*COMPITO A*.
Stabilisca se ciascuna delle affermazioni seguenti concorda con il brano sul protezionismo e la Questione meridionale, rispondendo sì o no e citando testualmente le parole decisive: (i) la guerra doganale con la Francia colpì le produzioni più qualificate dell'economia meridionale; (ii) la regione in cui nacque Gramsci ridusse le proprie esportazioni del 50%; (iii) in Sardegna il protezionismo coincise con un rafforzamento del sistema bancario.
*COMPITO B*.
Riprenda il brano sul protezionismo e la Questione meridionale, proseguendolo subito dopo l'ultima frase riportata.

Per questo, infatti, ciclicamente tutte alle più gravi crisi del
giovane Stato unitario (governo Crispi, crisi di fine secolo, ingresso
nella prima guerra mondiale, avvento del fascismo) si rispondeva
anzitutto con soluzioni extra o antiparlamentari. Senza il
protezionismo, dunque, non si spiega la Questione meridionale, né si
comprendono le forme di assoggettamento coloniale del Nord verso il Sud.
Non casualmente la guerra doganale con la Francia colpì proprio le
realtà più dinamiche, le produzioni più qualificate (non assimilate
quegli equilibri passivi tradizionali e dunque non protette)
dell’economia meridionale. Nella Sardegna, in particolare, il
protezionismo coincise con il crollo del suo sistema bancario, la
creazione dei monopoli caseari, la gestione schiavista e coloniale delle
risorse minerarie. In definitiva, negli degli anni Ottanta e Novanta
dell’Ottocento, nel vivo della guerra commerciale con la Francia, la
regione in cui nacque (1891) e si formò Gramsci, ridusse le proprie
esportazioni del 70% trovandosi in una delle sue fasi storiche di
maggior crisi e miseria (prolungatasi nell’inizio del nuovo secolo).

[Dati archiviati]
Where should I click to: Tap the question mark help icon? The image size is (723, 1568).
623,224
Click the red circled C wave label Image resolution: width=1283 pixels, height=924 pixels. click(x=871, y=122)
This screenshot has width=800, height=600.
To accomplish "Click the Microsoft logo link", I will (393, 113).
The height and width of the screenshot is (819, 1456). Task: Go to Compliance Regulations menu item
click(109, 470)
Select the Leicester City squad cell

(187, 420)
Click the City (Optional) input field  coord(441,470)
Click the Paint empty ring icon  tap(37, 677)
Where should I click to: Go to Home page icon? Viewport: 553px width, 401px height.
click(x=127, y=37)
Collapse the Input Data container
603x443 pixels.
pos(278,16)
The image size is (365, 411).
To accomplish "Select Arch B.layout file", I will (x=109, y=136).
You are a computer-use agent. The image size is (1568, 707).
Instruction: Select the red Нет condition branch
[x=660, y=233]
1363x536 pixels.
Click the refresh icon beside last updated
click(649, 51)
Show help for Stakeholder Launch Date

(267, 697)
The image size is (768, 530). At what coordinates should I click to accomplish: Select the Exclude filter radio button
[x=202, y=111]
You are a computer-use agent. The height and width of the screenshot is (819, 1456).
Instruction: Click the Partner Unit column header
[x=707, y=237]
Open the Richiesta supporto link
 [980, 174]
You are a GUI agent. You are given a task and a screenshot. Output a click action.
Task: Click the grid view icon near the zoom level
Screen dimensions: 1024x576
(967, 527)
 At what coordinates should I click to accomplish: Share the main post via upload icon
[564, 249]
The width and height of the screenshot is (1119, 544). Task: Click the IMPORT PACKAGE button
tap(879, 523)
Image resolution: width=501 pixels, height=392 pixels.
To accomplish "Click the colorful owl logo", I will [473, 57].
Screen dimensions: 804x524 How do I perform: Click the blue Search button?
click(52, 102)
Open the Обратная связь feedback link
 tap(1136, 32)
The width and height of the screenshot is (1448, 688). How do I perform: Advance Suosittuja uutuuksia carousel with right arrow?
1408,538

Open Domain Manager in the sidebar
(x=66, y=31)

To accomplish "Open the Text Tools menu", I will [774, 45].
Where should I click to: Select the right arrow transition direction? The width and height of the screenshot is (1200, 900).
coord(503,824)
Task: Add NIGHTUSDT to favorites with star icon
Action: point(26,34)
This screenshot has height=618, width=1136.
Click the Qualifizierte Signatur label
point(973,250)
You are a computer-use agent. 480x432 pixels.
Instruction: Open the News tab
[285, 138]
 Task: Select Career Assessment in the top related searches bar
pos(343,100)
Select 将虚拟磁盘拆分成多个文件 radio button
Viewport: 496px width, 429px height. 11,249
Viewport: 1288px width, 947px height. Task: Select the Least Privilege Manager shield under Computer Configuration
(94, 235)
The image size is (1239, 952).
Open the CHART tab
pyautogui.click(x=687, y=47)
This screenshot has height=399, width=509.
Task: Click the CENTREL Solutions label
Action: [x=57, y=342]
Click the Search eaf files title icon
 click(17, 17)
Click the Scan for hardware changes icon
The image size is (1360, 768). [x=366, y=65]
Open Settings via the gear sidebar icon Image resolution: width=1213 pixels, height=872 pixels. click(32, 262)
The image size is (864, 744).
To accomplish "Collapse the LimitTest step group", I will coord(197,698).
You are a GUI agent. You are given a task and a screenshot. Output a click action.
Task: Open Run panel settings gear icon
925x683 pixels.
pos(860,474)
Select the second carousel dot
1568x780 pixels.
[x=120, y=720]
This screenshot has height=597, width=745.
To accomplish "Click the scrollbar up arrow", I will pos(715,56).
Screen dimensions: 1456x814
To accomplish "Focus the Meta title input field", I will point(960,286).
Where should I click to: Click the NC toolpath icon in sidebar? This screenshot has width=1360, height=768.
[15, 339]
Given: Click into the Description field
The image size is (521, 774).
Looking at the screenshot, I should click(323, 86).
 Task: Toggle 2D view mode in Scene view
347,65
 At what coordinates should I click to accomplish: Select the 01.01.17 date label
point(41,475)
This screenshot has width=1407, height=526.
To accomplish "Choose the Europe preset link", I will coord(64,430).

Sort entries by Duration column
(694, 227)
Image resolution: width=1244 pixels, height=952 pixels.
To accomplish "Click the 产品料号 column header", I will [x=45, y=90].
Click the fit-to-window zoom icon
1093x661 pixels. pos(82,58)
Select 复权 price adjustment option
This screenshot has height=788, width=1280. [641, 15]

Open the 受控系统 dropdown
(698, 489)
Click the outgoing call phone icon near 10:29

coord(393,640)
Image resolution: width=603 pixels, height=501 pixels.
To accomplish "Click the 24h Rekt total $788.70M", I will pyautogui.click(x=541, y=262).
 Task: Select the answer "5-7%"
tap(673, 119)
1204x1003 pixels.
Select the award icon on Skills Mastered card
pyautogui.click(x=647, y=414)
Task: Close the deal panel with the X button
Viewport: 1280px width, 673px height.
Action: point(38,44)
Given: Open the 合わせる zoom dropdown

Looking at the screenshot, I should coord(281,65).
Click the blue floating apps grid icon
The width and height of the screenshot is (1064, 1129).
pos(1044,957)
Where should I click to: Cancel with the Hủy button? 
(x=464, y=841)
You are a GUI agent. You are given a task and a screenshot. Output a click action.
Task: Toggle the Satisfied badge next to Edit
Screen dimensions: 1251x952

*RISPOSTA A*.
(i) Sì: «la guerra doganale con la Francia colpì proprio le realtà più dinamiche, le produzioni più qualificate».
(ii) No: «ridusse le proprie esportazioni del 70%».
(iii) No: «il protezionismo coincise con il crollo del suo sistema bancario».

*RISPOSTA B*.
Senza il protezionismo non si spiega nemmeno la funzione storica del
fascismo: garantire la sopravvivenza di due classi improduttive
altrimenti destinate ad essere spazzate via dallo sviluppo
capitalistico: la piccola borghesia e gli agrari, vera base sociale del
movimento di Mussolini.
Pensiamo veramente che le classi dirigenti di oggi (politica e
imprenditoriale) siano molto più progressive e meno parassitarie
rispetto a quelle di allora, ossia capaci di ragionare come “classe
nazionale”, non incline a lucrare con brama speculativa sulle
opportunità offerte dal protezionismo economico? Guardandomi intorno, io
qualche dubbio lo nutrirei.
Con tutto questo non intendo riaffermare i valori del liberoscambio,
come soluzione rivoluzionaria dei nostri problemi di oggi, ci
mancherebbe, semmai richiamo l’attenzione su quanto, spesso, siano vuote
e poco fondate storicamente alcune parole d’ordine lanciate
strumentalmente in pasto all’opinione pubblica. Presentare il
liberoscambismo o il protezionismo come panacee di ogni male penso sia
illusorio o peggio dettato da malafede. In questo pezzo mi sono limitato
a mostrare cosa ha rappresentato il protezionismo nella storia d’Italia
(secondo Gramsci) in ragione della natura parassitaria delle sue classi
dirigenti, delle forme malsane di sfruttamento della miseria
meridionale, degli equilibri sociali passivi connaturati a questo blocco
sociale.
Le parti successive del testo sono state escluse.